◆ Your tasks:
1. From the occupational health services text, extract the passage between "3. Work capacity." and "requirements but not detailed personal health information.", inclusive.
2. According to the occupational health services text, what may work capacity evaluation involve? List every item.
3. Write what comes next in the occupational health services text, starting right after its final sentence.

◆ Document text:
§ §

2. Occupational health protection. These services are preventive in nature, oriented toward future risk, and although they may be given to individuals and serve as screening tests, they are provided for the purpose of protecting the workforce as a whole. Periodic health surveillance is considered here to be a strategy for secondary prevention for workers at risk on a population basis, not an individualized medical service for individual workers, although it also serves a screening purpose for the individual worker. These services require common data elements including detailed exposure assessment and workplace descriptions but not detailed personal health information.
3. Work capacity. These services are based on the evaluation and management of individual work capacity in the present. Work capacity is not projected into the future, unless there is a permanent impairment. Work capacity evaluation may involve judgments of short-term fitness to return to work, fitness for duty for a particular job assignment or may involve chronic and permanent medical conditions and evaluation for separation (with or without disability benefits). However, these services all involve matching the employee's capacity to do the job with job requirements (in the case of long-term disability evaluation, usually any job). These services require common data elements including detailed job descriptions and requirements but not detailed personal health information.

§ §

◆ Record excerpts:
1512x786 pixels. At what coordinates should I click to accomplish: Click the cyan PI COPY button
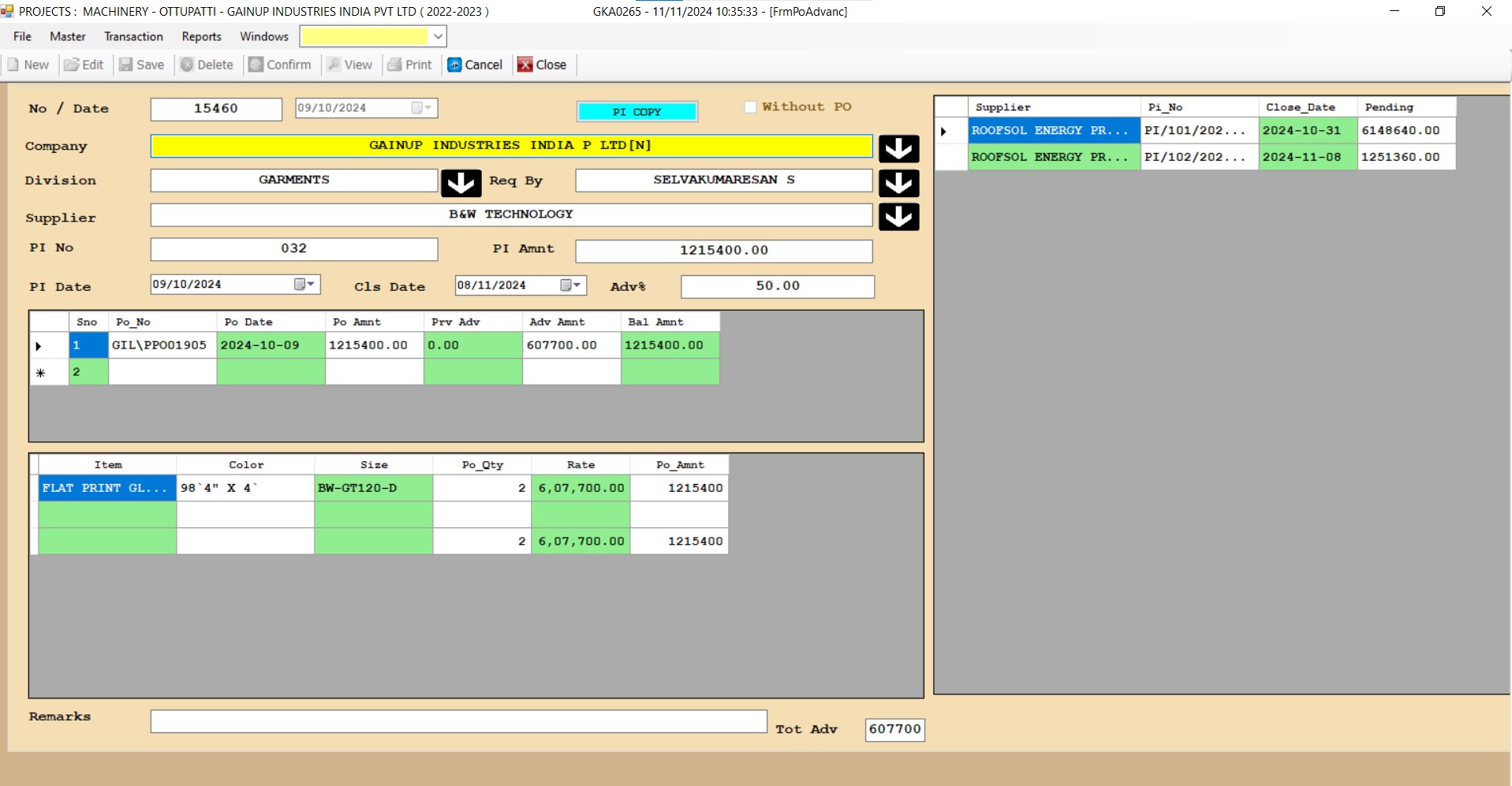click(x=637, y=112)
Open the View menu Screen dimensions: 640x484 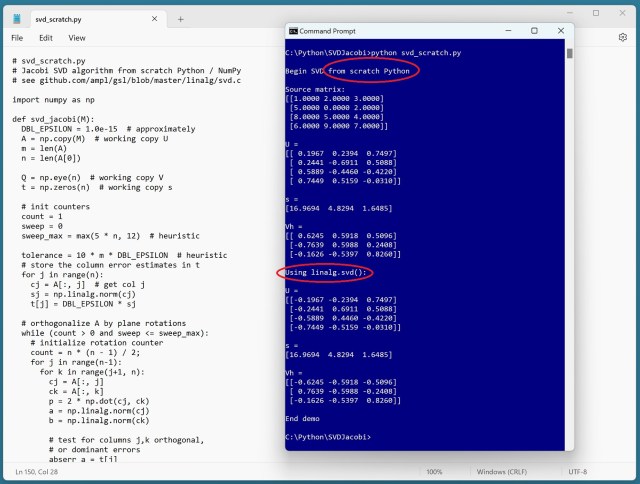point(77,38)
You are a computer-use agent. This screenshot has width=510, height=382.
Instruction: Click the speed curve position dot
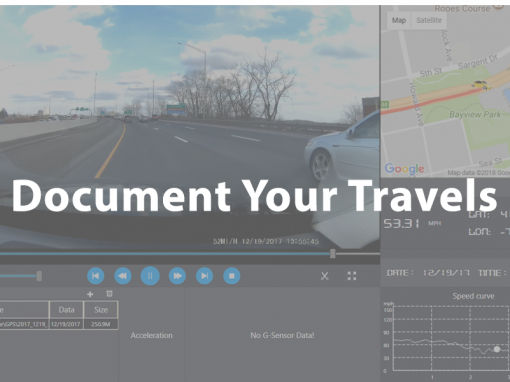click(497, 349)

§ §

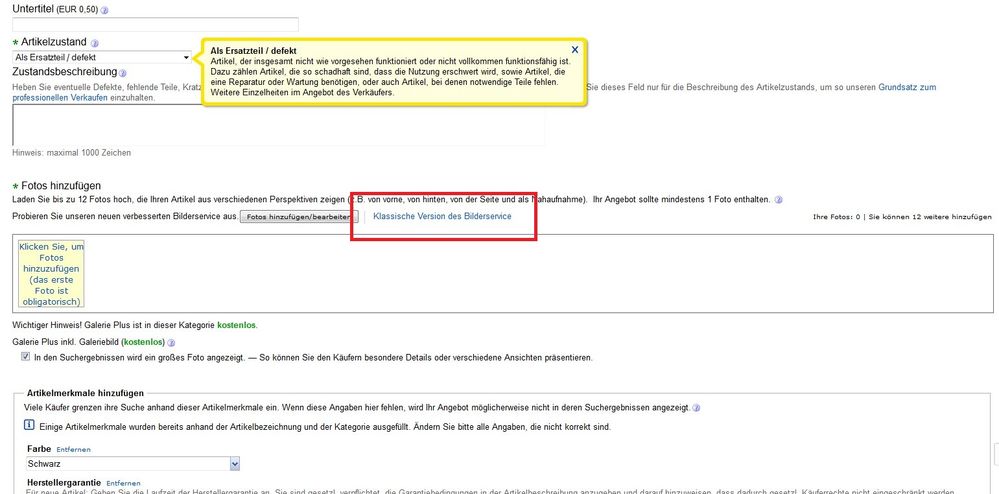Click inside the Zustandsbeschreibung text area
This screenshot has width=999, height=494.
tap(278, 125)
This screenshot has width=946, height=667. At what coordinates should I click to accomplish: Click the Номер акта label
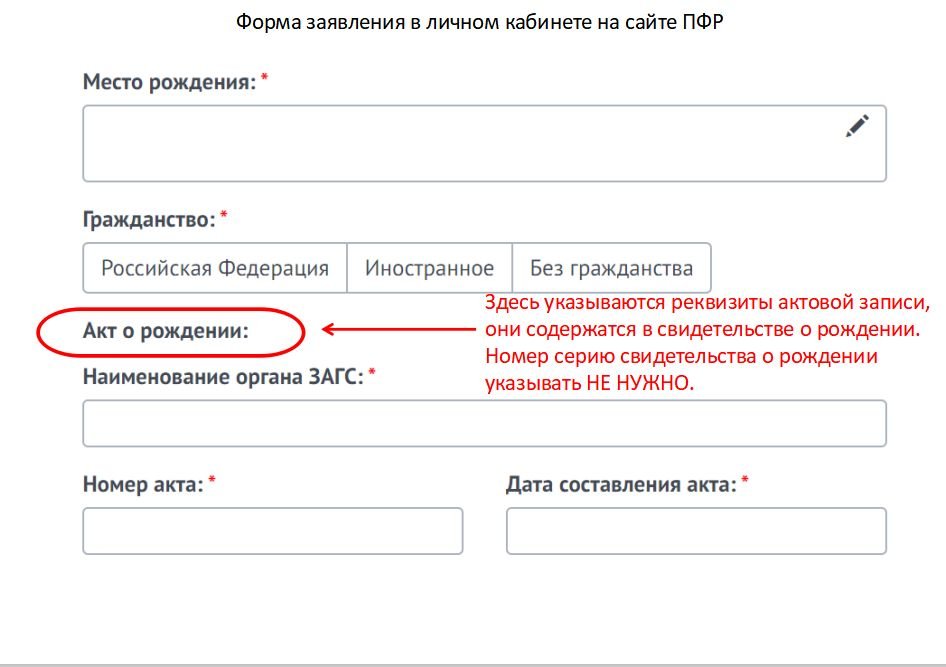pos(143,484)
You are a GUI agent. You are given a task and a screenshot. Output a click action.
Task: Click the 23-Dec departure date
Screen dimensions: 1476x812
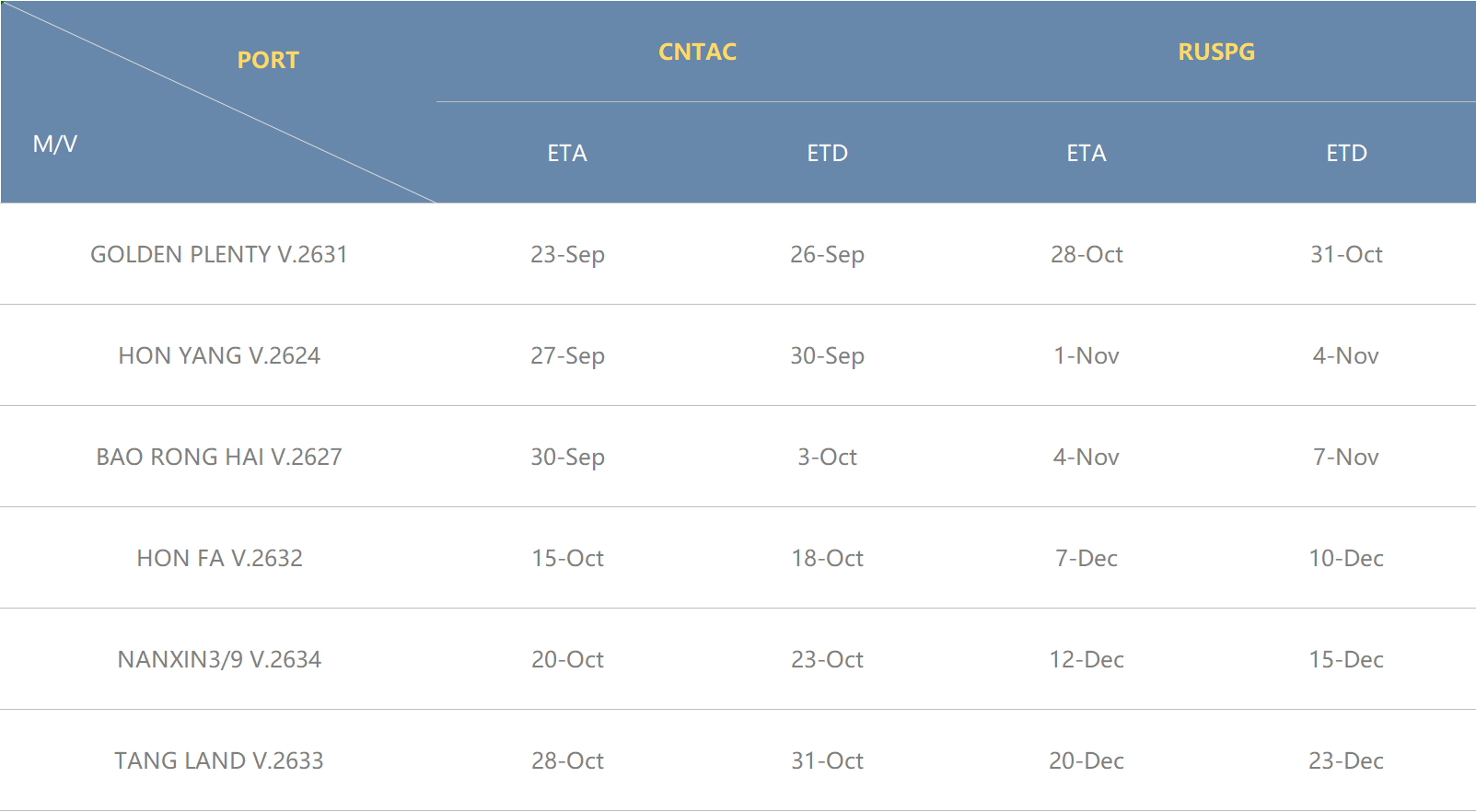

§ §

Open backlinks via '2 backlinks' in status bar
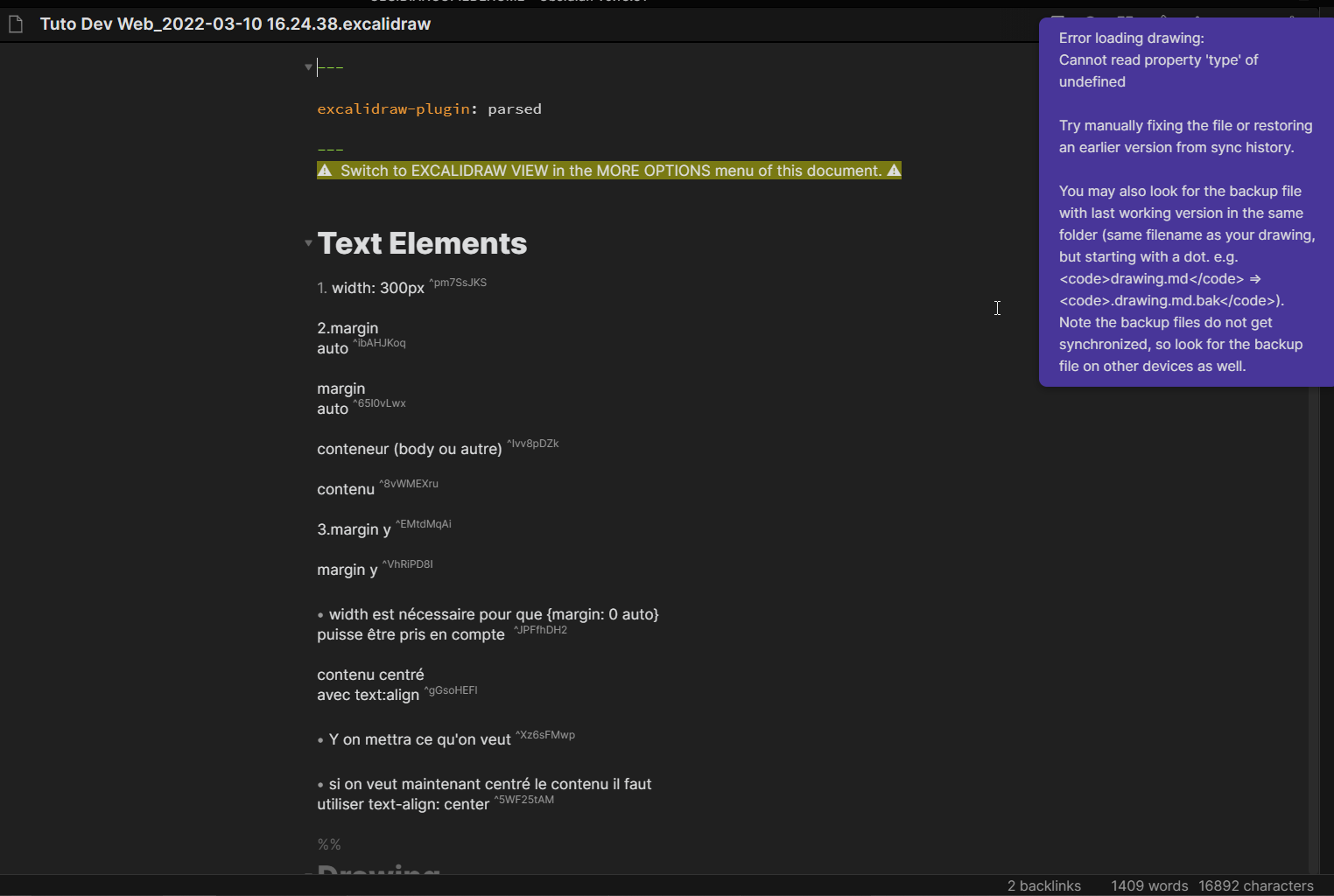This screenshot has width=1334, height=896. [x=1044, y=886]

§ §

◆ Written answers:
1.
3. Work capacity. These services are based on the evaluation and management of individual work capacity in the present. Work capacity is not projected into the future, unless there is a permanent impairment. Work capacity evaluation may involve judgments of short-term fitness to return to work, fitness for duty for a particular job assignment or may involve chronic and permanent medical conditions and evaluation for separation (with or without disability benefits). However, these services all involve matching the employee's capacity to do the job with job requirements (in the case of long-term disability evaluation, usually any job). These services require common data elements including detailed job descriptions and requirements but not detailed personal health information.

2.
- Judgments of short-term fitness to return to work
- Fitness for duty for a particular job assignment
- Chronic and permanent medical conditions and evaluation for separation (with or without disability benefits)

3.
4. Health risk management. These services are based on the evaluation and management of an individual's capacity in the future. Impairment evaluations are intended to determine the employee's work capacity in the future: that is why they are only done at permanency. These services may involve clinical preventive services at all three levels and support for programs in health promotion, in an effort to intervene to modify future health risk. These services require common data elements, including personal health information.
Table 2 lists the major services provided by the occupational physician or an occupational health service, and whether they are provided in a clinical setting or are nonclinical in nature.4
There are many practical advantages to presenting occupational medicine services to a manager or client as four simple service lines instead of itemizing them individually. It is much easier to tell managers that the occupational health service provides many specific services in four general areas than it is to describe 50 or 60 specific services and then explain how they fit together. Because all or most services in a given service line have the same data requirements, it is easy to identify minimum data sets that should be called up or retrieved from the electronic record to have on hand when a worker is seen for a particular service. These frameworks can be used to drive IT requirements and standardized data fields in the electronic medical record, which is already better established in occupational medicine practice than in general medicine. Contracts are easier to write and billing made simpler when four service lines are used as general categories for the many individuals services provided.
One objective of redefining these service lines is to shift the mission of the occupational physician or occupational health service toward a different balance, emphasizing occupational health, the workforce as a whole, and future risk.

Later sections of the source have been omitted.